At commercial break, Geraldo’s producer brought me a piece of paper that had Jack’s phone number; he wanted to speak to me to say thank you. I wanted to speak to him to say thank you. The next day, hours after Geraldo told me his show had received a record number of listener phone calls, I called Jack. As happy and surprised as he sounded to receive the call, I was overjoyed to listen to him talk to me about his son. I will speak to Jack again. Hopefully, I will soon have the chance to meet his courageous, strong teen.
Thank you, Jack, for sharing your son’s story. You inspire me. You give me reason to share all that I can, knowing that even when I cannot see the fruits of my labor, I can take comfort knowing somebody else can. As a close friend told me in college while I was struggling to find reasons to live – at the time, I was unaware I could be gay and still work
in sports, “We don’t live for ourselves; we live for others.” My friend Marlyn helped save my life. In turn, she helped me save another.

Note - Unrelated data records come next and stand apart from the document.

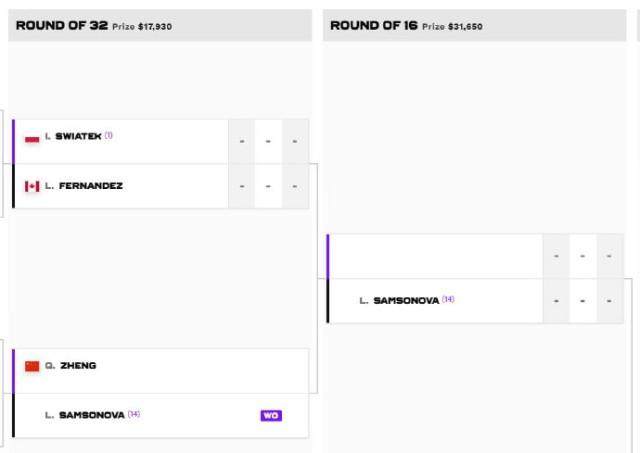Click seed (14) in Round of 16
This screenshot has height=453, width=640.
pos(448,300)
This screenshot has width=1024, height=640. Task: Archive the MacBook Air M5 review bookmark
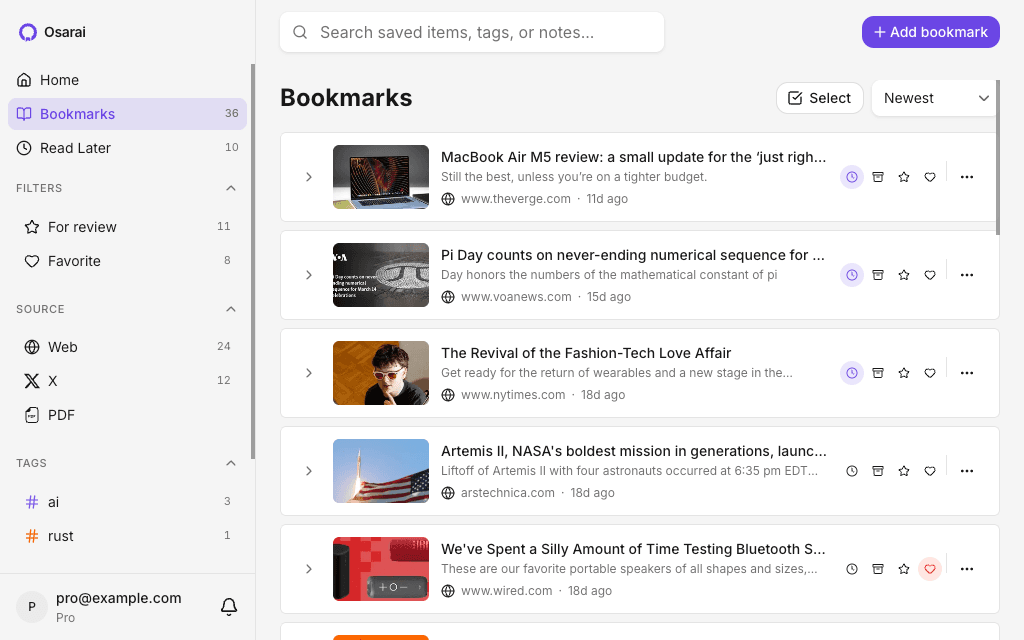pyautogui.click(x=878, y=177)
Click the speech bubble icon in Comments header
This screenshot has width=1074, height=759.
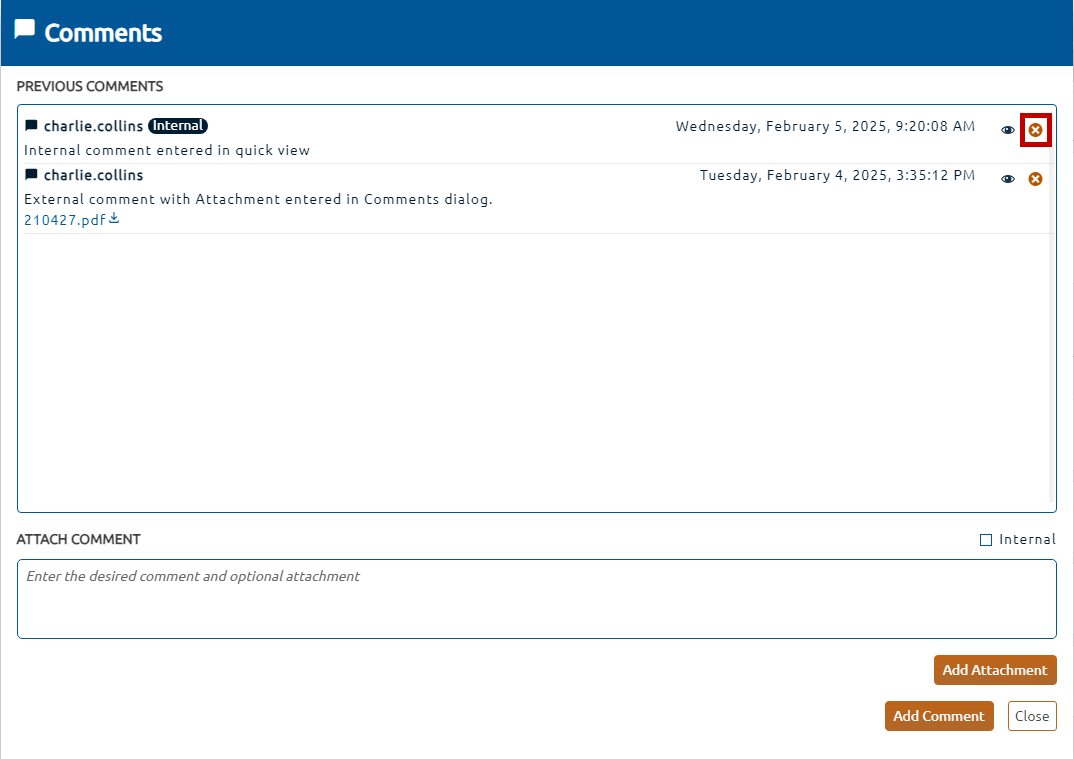pyautogui.click(x=25, y=30)
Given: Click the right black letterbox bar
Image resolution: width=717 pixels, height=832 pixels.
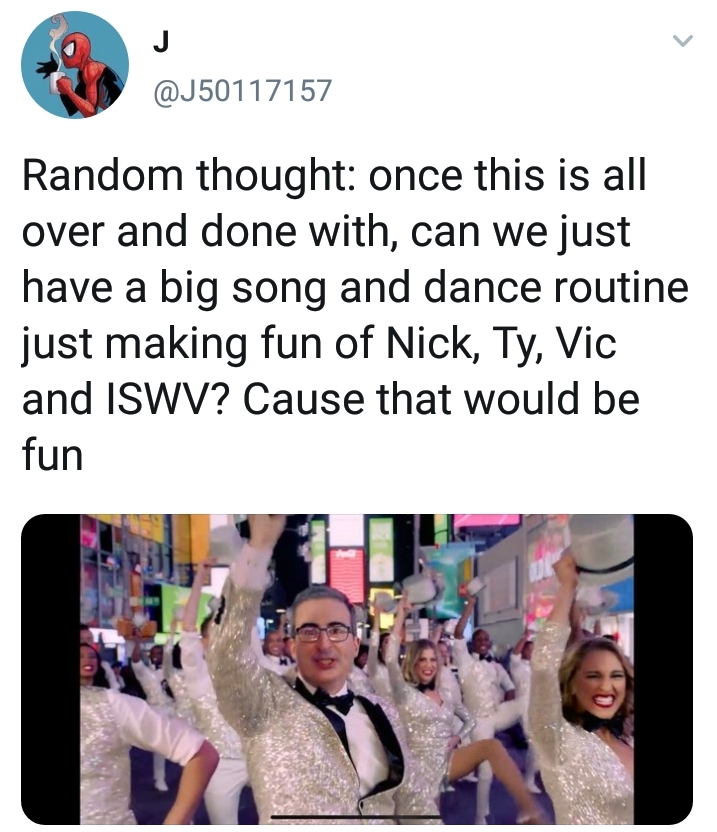Looking at the screenshot, I should point(663,669).
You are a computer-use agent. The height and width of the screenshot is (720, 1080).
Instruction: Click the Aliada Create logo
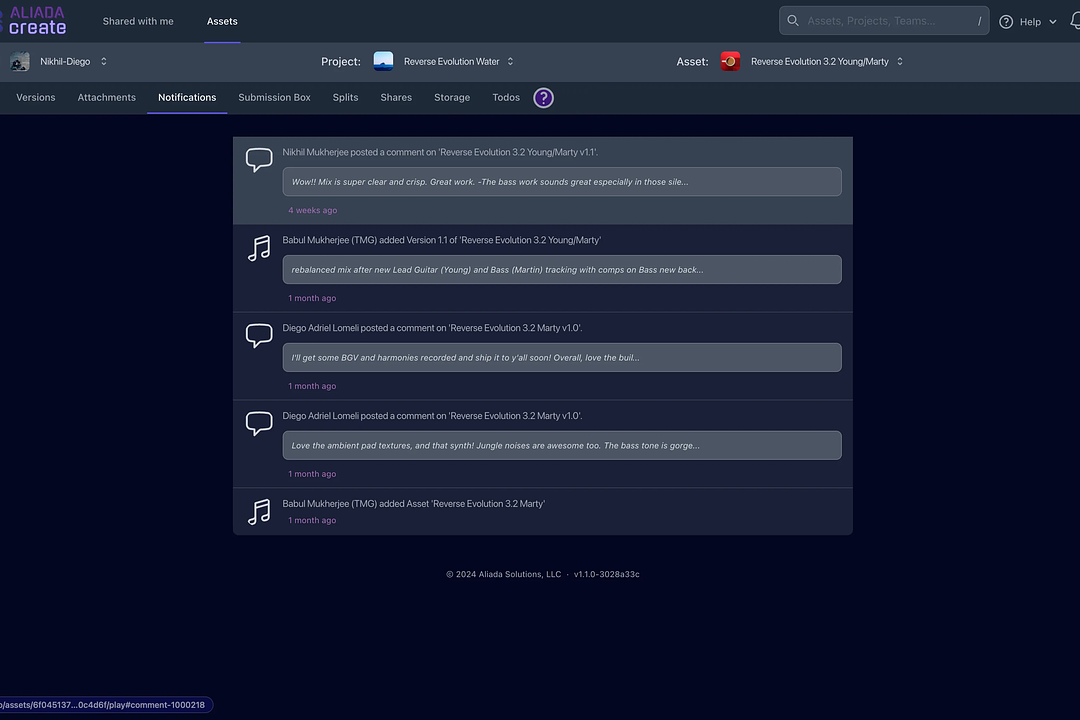(x=37, y=21)
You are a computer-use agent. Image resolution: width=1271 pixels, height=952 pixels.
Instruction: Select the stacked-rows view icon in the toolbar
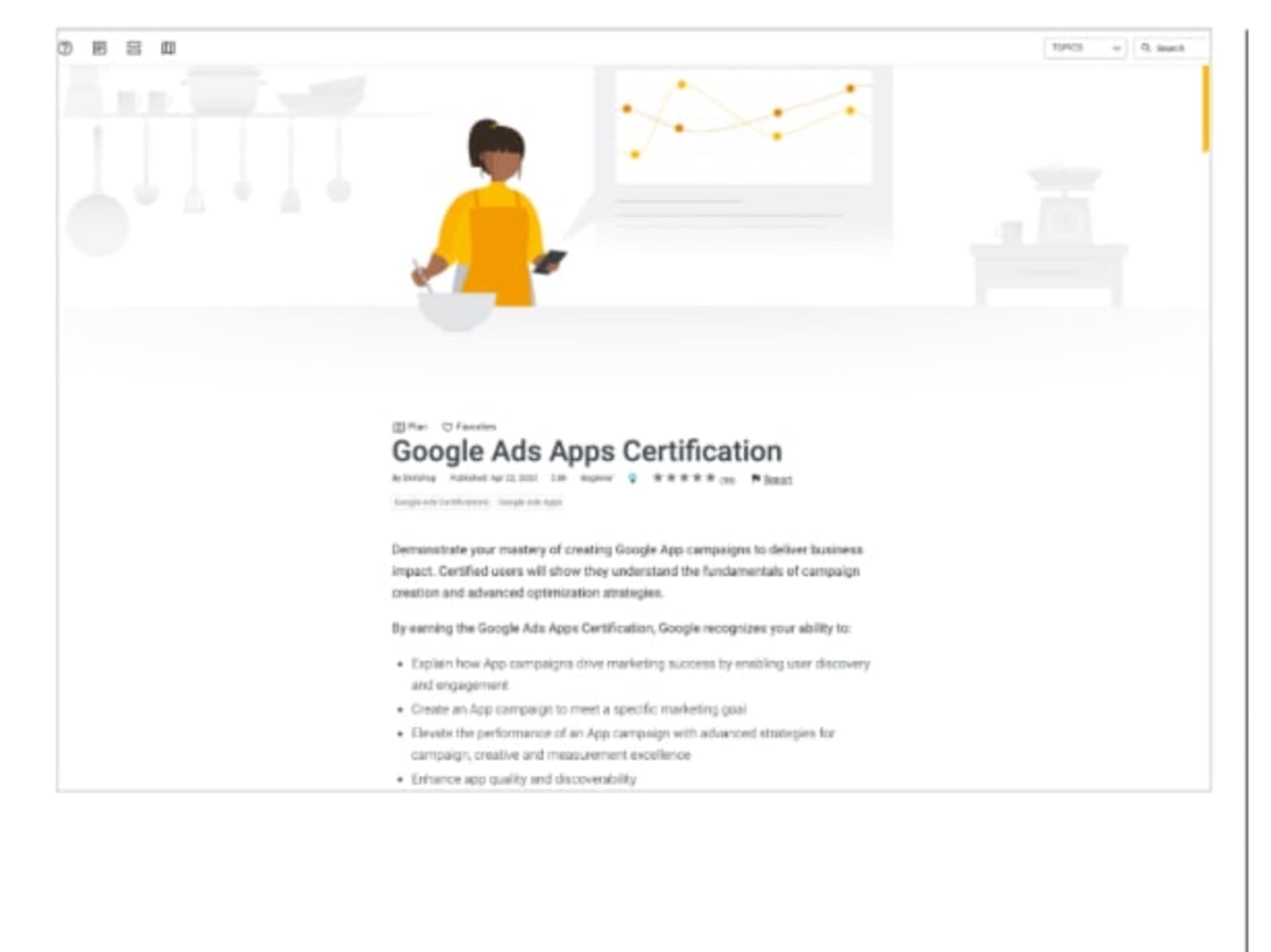[x=134, y=48]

Imagine what this past week has been like for professional, collegiate and youth athletes who are gay and closeted. Inner conflict must be raging — whether or not to run from society’s and one’s self-imposed shackles — to squeeze through the opening in the closet door, sledgehammered by Jason Collins last Monday. If I was still in the closet, I could only imagine how celebratory yet difficult this past week might have been. I could only imagine what ideas might have been swirling in my head, going forward.
To those who are living in the closet, painfully, asking “To be or not or to be,” consider this: It might be nobler in your mind to suffer the slings and arrows of outrageous fortune remaining closeted. But, if you do like Jason Collins, myself and others who survived the plunge, you can take arms against this sea of troubles and, by opposing, end them.
It’s never been a more welcoming time to heed advice imparted on Shakespeare’s most conflicted character: To thine own self be true. Remember, as my friend told me in college, it’s not about you.